INPUT section start

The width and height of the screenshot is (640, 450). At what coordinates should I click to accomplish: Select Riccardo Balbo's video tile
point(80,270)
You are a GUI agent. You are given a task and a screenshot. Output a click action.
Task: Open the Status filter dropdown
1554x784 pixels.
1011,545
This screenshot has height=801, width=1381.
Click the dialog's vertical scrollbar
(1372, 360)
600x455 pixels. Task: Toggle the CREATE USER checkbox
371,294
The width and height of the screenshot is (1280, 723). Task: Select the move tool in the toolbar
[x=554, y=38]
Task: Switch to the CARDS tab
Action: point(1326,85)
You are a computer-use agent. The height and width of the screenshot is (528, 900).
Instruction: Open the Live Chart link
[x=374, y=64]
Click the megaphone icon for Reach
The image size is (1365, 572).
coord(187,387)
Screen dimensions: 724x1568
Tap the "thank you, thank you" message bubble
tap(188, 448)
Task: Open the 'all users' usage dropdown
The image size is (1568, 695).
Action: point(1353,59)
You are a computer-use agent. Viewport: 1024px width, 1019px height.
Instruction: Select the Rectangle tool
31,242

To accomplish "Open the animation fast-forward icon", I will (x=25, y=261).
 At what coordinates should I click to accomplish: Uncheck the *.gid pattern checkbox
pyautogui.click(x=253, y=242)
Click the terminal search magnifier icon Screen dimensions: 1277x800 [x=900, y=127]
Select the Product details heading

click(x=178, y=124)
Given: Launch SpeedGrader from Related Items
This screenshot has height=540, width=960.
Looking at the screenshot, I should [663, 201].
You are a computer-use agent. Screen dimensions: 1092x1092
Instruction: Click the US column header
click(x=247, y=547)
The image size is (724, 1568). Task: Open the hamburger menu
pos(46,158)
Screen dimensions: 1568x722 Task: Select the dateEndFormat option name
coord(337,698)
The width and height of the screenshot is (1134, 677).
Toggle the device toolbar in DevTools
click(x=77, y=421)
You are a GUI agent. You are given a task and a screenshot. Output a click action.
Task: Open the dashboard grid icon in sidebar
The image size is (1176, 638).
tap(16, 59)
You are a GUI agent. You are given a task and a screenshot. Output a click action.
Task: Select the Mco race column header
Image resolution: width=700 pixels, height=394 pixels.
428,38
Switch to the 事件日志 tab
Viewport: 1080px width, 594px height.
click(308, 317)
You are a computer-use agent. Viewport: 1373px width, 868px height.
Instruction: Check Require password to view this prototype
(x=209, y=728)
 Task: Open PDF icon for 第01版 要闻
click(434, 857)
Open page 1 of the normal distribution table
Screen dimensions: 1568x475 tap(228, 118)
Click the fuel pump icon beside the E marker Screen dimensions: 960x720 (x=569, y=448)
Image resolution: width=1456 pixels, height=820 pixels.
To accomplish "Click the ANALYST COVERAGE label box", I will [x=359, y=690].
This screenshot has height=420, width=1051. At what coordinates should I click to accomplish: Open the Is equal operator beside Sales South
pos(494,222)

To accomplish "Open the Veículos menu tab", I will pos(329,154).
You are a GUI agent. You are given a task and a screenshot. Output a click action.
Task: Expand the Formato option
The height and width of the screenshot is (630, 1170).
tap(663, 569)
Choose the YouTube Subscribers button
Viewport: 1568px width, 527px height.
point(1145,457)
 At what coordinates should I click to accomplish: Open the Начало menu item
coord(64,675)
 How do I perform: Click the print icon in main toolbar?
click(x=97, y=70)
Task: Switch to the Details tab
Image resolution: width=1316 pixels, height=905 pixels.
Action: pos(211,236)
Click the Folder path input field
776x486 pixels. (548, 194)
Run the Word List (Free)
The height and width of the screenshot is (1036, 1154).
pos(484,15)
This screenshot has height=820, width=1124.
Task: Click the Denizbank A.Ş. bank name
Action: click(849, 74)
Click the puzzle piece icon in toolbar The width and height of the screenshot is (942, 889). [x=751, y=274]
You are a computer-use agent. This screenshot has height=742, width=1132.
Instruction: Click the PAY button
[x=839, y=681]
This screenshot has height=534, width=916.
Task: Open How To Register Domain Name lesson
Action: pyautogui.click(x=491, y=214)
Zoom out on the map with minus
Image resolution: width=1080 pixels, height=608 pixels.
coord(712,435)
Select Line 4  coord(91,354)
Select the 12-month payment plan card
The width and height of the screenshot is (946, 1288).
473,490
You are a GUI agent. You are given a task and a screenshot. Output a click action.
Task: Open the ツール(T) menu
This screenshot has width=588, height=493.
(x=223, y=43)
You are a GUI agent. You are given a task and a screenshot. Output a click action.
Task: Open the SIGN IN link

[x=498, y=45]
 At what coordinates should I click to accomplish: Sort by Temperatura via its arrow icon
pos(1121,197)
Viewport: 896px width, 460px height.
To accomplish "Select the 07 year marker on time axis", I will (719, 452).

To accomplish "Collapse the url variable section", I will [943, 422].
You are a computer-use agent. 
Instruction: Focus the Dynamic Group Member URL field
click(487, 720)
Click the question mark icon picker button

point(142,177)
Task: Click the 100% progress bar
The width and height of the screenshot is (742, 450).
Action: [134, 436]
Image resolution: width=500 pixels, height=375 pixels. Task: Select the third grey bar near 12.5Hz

INPUT section end

• _YOUR GOAL_:
All that belongs in the answer is an exact copy of the lines from the start of the records above through the line with "Given: Launch SpeedGrader from Related Items".

• _EXERCISE ANSWER_:
The width and height of the screenshot is (640, 450). At what coordinates should I click to accomplish: Select Riccardo Balbo's video tile
point(80,270)
You are a GUI agent. You are given a task and a screenshot. Output a click action.
Task: Open the Status filter dropdown
1554x784 pixels.
1011,545
This screenshot has height=801, width=1381.
Click the dialog's vertical scrollbar
(1372, 360)
600x455 pixels. Task: Toggle the CREATE USER checkbox
371,294
The width and height of the screenshot is (1280, 723). Task: Select the move tool in the toolbar
[x=554, y=38]
Task: Switch to the CARDS tab
Action: point(1326,85)
You are a computer-use agent. The height and width of the screenshot is (528, 900).
Instruction: Open the Live Chart link
[x=374, y=64]
Click the megaphone icon for Reach
The image size is (1365, 572).
coord(187,387)
Screen dimensions: 724x1568
Tap the "thank you, thank you" message bubble
tap(188, 448)
Task: Open the 'all users' usage dropdown
The image size is (1568, 695).
Action: point(1353,59)
You are a computer-use agent. Viewport: 1024px width, 1019px height.
Instruction: Select the Rectangle tool
31,242

To accomplish "Open the animation fast-forward icon", I will (x=25, y=261).
 At what coordinates should I click to accomplish: Uncheck the *.gid pattern checkbox
pyautogui.click(x=253, y=242)
Click the terminal search magnifier icon Screen dimensions: 1277x800 [x=900, y=127]
Select the Product details heading

click(x=178, y=124)
Given: Launch SpeedGrader from Related Items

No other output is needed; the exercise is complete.